> _Excerpt provided_
=======
Note by note, George Winston kept “holy” and “holiday” together
George Winston slipped away in early June. I didn’t discover he was gone until late summer; we had been away that week and the news hadn’t reached us. “December will sound very different this Christmas,” I wrote to our kids. And indeed it has.
In an age of synthetic sound, Winston played solo piano. In an era defined by musical celebrity, Winston honored the tradition of the troubadour. During his lifetime (he died at age seventy-four) he was among the two or three most listened to solo instrumentalists in the country.
Winston was most widely known for a style he termed “rural folk piano,” and the titles of his albums capture his sensibility and stance. There are the seasonal titles—Summer; Autumn; Winter into Spring—and the place titles—Montana: A Love Story; Plains; Gulf Coast Blues and Impressions. Other albums simply lure us out of doors: Forest; Restless Wind; Night. It was as if the whole crush of momentum that has, over these decades, thrust us indoors and in front of screens had found its counterpoint in the music of one unassuming man—a student of the music of others, a pianist who performed in jeans and stocking feet, a voice who bore witness to other voices, other longings and hopes.
We saw him once, in December of 1994. My wife, pregnant with our first child, was working as a temp at a short-term rehab center in York, Pennsylvania, where we had recently moved. Winston was in town for a weekend of concerts, and though we couldn’t afford tickets, we ended up with free seats—not at the Capitol Theatre, where he was performing, but in the rehab center, the afternoon before a show. In a large all-purpose room he played for the patients, and we sat off to the side, peering around wheelchairs, ears cocked, listening to him, to our surprise, on the slack-key guitar. We were on our way that evening to a holiday gathering, and Winston’s generosity recentered a season nearly defined, in our day, by the absence of proportion, gravity, shape.
Winston would win a Grammy for the album he had released that fall, Forest. But it was 1982’s December, with three million sales and counting, that had made him a name. In the fall of 1989 I was a year out of college and living with a friend named Rob in a creaky old log cabin just off the square of East Petersburg, Pennsylvania. Rob had a large record collection, with which we decorated what we called “the blue room,” album covers lining the walls. In that room Rob’s sound system and our guitars and amps held sway. We rocked to the rhythms of U2, the 77s, and other “alternative” bands.
But Winston was the real alternative. I discovered December in Rob’s collection and would, on quiet nights, set it on the turntable. The opening song was a prelude to the seasonal fare that followed, in which Winston interpreted the interplay between earth and culture, between time, people, and place. Called simply “Thanksgiving,” that song, with its spare, rising melody, brought me, a seasoned ingrate already, to a new place of thankfulness. The music that followed “Thanksgiving”—“Jesus, Jesus, Rest Your Head”; “Joy” (his buoyant rendering of “Jesu, Joy of Man’s Desiring”); an urgent “Carol of the Bells”; “The Holly and the Ivy”—recast not only the landscape of Christmas for me but the landscape itself.
At some point in those years I took a summer ministry team of high schoolers to Philadelphia. We were in Kensington, a neighborhood in rapid post-industrial decline; on the previous year’s trip some kids from our church had come across a dead body. We were offering a vacation Bible school in collaboration with a local ministry and staying in its row-house headquarters. One night, when the neighborhood kids had gone, I was stunned to hear one of our leaders playing “Thanksgiving” on an old upright piano. I hadn’t known she played. She didn’t play as a wannabe virtuoso. She played as the true amateur, drawn by the love of a sound she was compelled to chase, note by note.
=======
> _Given information_
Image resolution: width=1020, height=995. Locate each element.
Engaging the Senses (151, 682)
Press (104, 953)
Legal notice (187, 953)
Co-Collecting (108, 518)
=======
> _Tasks for this exercise_
- a) Extract word for word the passage of the essay on George Winston from "At some point" up to and including "note by note.".
- b) Continue the essay on George Winston, starting right after its last sentence.

> _Answers for this exercise_
- a)
At some point in those years I took a summer ministry team of high schoolers to Philadelphia. We were in Kensington, a neighborhood in rapid post-industrial decline; on the previous year’s trip some kids from our church had come across a dead body. We were offering a vacation Bible school in collaboration with a local ministry and staying in its row-house headquarters. One night, when the neighborhood kids had gone, I was stunned to hear one of our leaders playing “Thanksgiving” on an old upright piano. I hadn’t known she played. She didn’t play as a wannabe virtuoso. She played as the true amateur, drawn by the love of a sound she was compelled to chase, note by note.

- b)
What did she—what did we—hear in George Winston? What balm for our generation’s needs and yearnings was he offering?
I believe it was reverence.
I don’t think we knew we needed reverence. But when we heard it, wherever we heard it—in, say, Bono’s famous confession, “I have run through the fields / only to be with you”—something made us stand alert and just as quickly melt, slain at the intersection of the beautiful and the holy, suddenly sensing just how absent these were in our lives and our world.
For all his reverence, Winston himself confessed a decided secularity. “The traditional pieces were chosen for their appropriateness as instrumental music for this album,” December’s liner notes read. “They are not meant to convey any personal religious beliefs.” When asked whether his music was ever “mislabeled,” he replied that the only generic categories he assented to for his music were “rural folk” and “New Orleans R&B.” “Any other labels, including anything having to do with anything philosophical, or spiritual, or any beliefs, are also not accurate, as I have no interest in those subjects. I just play the songs the best I can, inspired by the seasons and the topographies and regions, and, occasionally, by sociological elements, and try to improve as a player over time.”
Perhaps, paradoxically, this stringently secular stance only sharpened his reverence. One cannot read his liner notes or interviews without sensing the presence of another true amateur, a devoted lover of his art and the traditions that formed it. “My temperament is much more that of an interpreter than a composer,” he remarked, and his albums are swirling mosaics of homage to a long, distinguished hall of musicians, composers, and artists. His two albums of the music of Vince Guaraldi, one of his earliest inspirations, convey a reverence that cannot but leave the listener aware of his own debts and loves. The closing song of Linus & Lucy: The Music of Vince Guaraldi is beautifully characteristic: In the middle of Guaraldi’s “Theme to Grace” Winston places, as he puts it, “a tribute to Vince,” and, hearing it, the listener knows, once more, how precious this life is, how precious all lives are.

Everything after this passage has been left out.